## TASK REQUIREMENTS
When you reach the line with "Instruction: Expand the" in the listing below, transcribe it and each line after it up to and including the line with "You are a computer-use agent. 1200x675", exactly and with nothing else.

## RECORDS TO USE
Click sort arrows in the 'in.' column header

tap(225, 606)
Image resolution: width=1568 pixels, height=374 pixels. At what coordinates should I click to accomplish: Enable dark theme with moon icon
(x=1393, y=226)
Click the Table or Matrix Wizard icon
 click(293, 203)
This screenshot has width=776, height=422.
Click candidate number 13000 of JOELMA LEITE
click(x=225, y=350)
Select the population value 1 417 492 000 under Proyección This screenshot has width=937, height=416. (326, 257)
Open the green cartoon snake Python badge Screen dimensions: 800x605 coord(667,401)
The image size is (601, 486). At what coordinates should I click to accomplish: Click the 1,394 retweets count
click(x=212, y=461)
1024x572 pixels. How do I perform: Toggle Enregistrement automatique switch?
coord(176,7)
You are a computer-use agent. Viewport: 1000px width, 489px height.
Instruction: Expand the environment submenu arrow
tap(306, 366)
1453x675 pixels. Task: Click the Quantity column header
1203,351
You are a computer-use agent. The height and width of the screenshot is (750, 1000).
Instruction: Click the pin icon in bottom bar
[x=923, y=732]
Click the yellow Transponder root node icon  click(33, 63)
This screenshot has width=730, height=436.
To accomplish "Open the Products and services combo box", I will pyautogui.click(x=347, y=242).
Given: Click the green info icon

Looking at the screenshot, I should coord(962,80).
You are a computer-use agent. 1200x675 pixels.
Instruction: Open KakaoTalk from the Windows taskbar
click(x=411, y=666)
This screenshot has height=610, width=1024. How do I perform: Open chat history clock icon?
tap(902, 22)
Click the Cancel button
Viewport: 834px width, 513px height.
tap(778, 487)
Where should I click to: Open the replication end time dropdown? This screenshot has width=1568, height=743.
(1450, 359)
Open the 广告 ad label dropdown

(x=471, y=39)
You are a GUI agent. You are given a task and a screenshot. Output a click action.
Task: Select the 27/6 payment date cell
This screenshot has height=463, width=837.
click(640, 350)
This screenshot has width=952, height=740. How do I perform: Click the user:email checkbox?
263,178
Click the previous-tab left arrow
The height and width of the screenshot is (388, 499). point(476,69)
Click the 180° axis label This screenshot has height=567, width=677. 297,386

## THE ANSWER
Instruction: Expand the environment submenu arrow
tap(306, 366)
1453x675 pixels. Task: Click the Quantity column header
1203,351
You are a computer-use agent. The height and width of the screenshot is (750, 1000).
Instruction: Click the pin icon in bottom bar
[x=923, y=732]
Click the yellow Transponder root node icon  click(33, 63)
This screenshot has width=730, height=436.
To accomplish "Open the Products and services combo box", I will pyautogui.click(x=347, y=242).
Given: Click the green info icon

Looking at the screenshot, I should coord(962,80).
You are a computer-use agent. 1200x675 pixels.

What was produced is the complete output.